Sir, this young fellow's mother could: whereupon
she grew round-wombed, and had, indeed, sir, a son
for her cradle ere she had a husband for her bed.
Do you smell a fault? (1.1.2)
Hmm. Seems like Shakespeare's trying to tell us there's going to be a whole lot of family drama up in this play. According to Gloucester, his illegitimate son, Edmund, is a bit of an embarrassment – Gloucester claims he has "often blushed to acknowledge" Edmund (because the young man was conceived out of wedlock). When Kent says he doesn't understand Gloucester's meaning, Gloucester puns on the word "conceive" (to understand or to biologically conceive a child) in order to crack a dirty joke about the mother of his illegitimate son. (Edmund, by the way, is standing next to his father the entire time!) It's not so surprising, then, that Edmund turns out to have a grudge against his father.
But I have, sir, a son by order of law, some year
elder than this, who yet is no dearer in my account:
though this knave came something saucily into the
world before he was sent for, yet was his mother
fair; there was good sport at his making, and the
whoreson must be acknowledged. Do you know this
noble gentleman, Edmund? (1.1.4)
Here, Gloucester reveals that, in addition to his illegitimate son, Edmund, he also has another son "by order of law." ("By order of law" just means Gloucester's other son is legally recognized as a legitimate heir. In other words, this other son isn't a "bastard" like Edmund.)

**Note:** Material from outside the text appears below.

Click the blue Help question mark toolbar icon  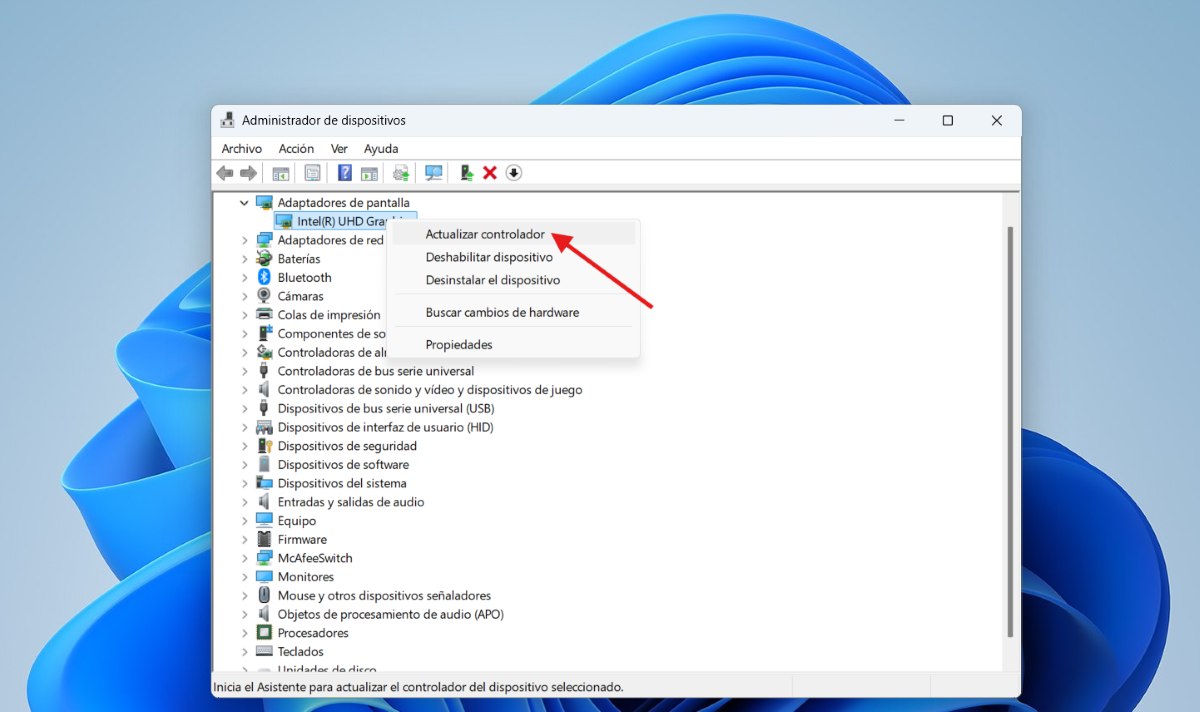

What's interesting about this passage is that Gloucester says he doesn't favor his legitimate son over Edmund. Gloucester's legitimate son, he says, "is no dearer in [his] account." We can't help but notice that the play is full of speculation about which children are most beloved by their fathers. Recall from a previous passage (1.1.1), Kent and Gloucester wondered which son-in-law King Lear liked best. And we know that Lear favors Cordelia over Goneril and Regan.
We should also point out that the more general question of "who loves who the most" turn up again when King Lear stages a love test, demanding to know which daughter can say she loves her father more than everyone else. Seems like Shakespeare is raising the following question: Is love (especially family love) quantifiable?